[Grace-core] Super-Outer-Objects: What does your language (gBeta/Newspeak/Scala/Java…) do with this? What should Grace do?

Lex Spoon lex at lexspoon.org
Mon Nov 19 06:33:49 PST 2012


On Mon, Nov 19, 2012 at 5:26 AM, James Noble <kjx at ecs.vuw.ac.nz> wrote:
> If this were Self, and nesting was just multiple inheritance,
> both calls to "C" would resolve to "C-pathological".

Somehow I never realized that aspect of Self.

To put the punch line at the beginning, I believe questions about
identifier lookup can be answered by considering the requirement of
having at least optional static typing for Grace. For static checking
to be sound, all lookups must be performed at compile time, and the
results of those lookups must be compatible with what the associated
code will do at run time. The dynamic lookup doesn't need to have the
same result as the static lookup, but it needs to resolve to something
compatible to the static lookup.

Let me now give the rules that Scala and Java use, and then show how
that plays out in the devious example code that you posted, James.

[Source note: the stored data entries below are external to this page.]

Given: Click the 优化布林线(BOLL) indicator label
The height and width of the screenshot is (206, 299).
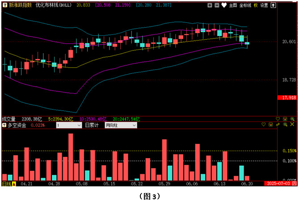Looking at the screenshot, I should point(53,5).

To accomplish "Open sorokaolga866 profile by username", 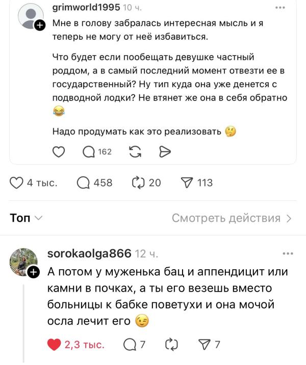I will tap(89, 253).
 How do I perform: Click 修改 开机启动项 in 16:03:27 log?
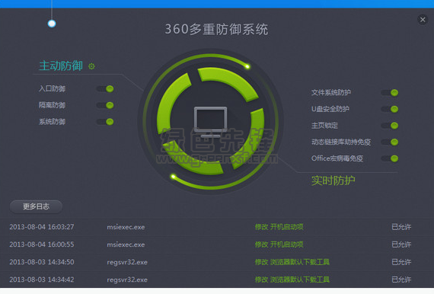pos(279,227)
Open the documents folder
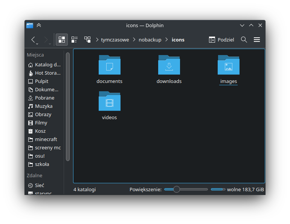This screenshot has width=290, height=224. coord(109,69)
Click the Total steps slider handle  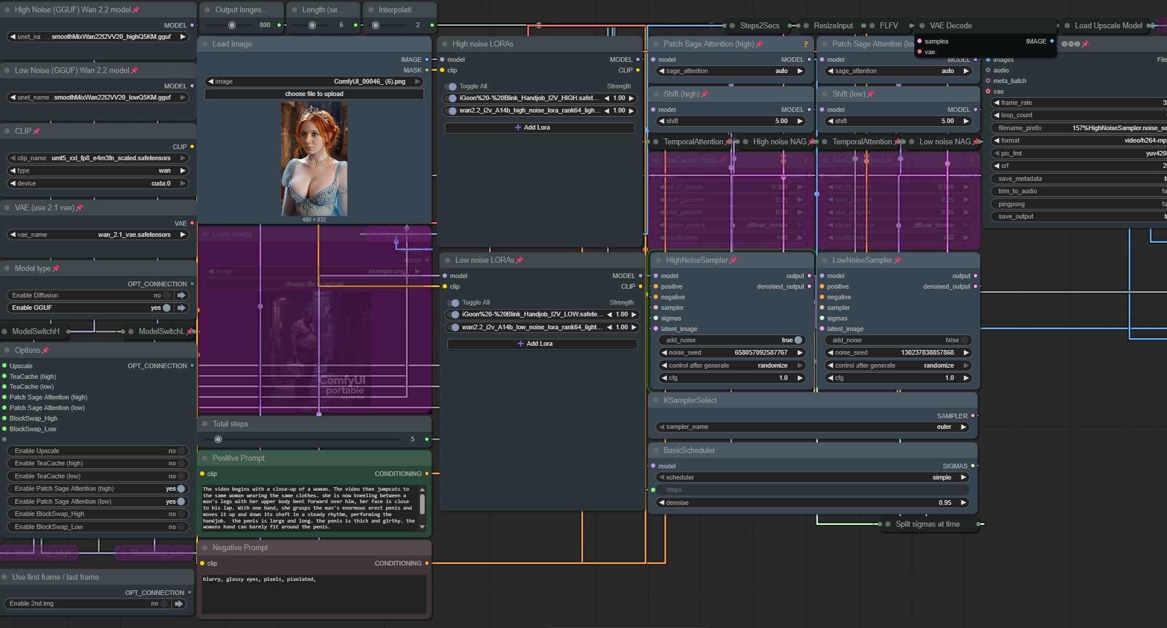219,439
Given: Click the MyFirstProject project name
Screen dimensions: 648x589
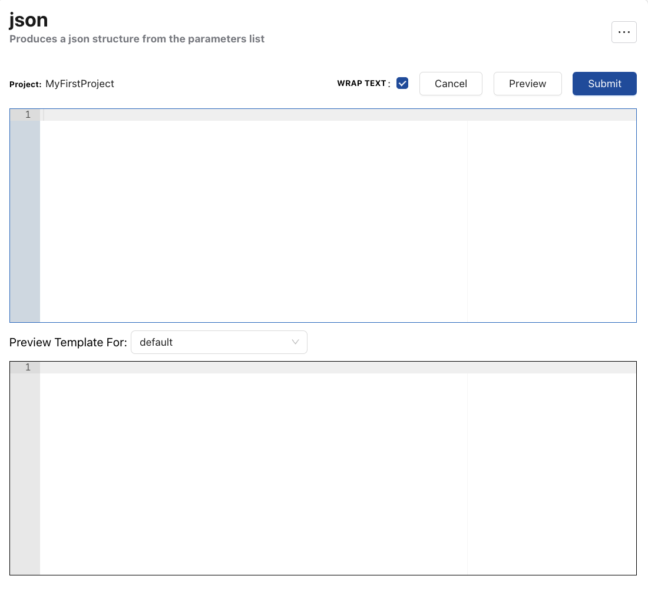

In Scala and Java, there are two different lookup mechanisms:
selection of object members, and lookup of an identifier in a scope.

Selection is used for evaluating expressions like C.foo. The
identifier "foo" is looked up in the members table of the object
referred to by "C". The member table of "C" was established at the
point C was created, at which point inheritance was considered.

Scope is used to look up bare identifiers, e.g. the identifier
"pathological" in method A.B.foo. For each place that code can occur,
a scope is built up. This scope includes mappings from nested and
inherited scopes, according to some precedence rules in case the same
identifier is in more than one of the scopes.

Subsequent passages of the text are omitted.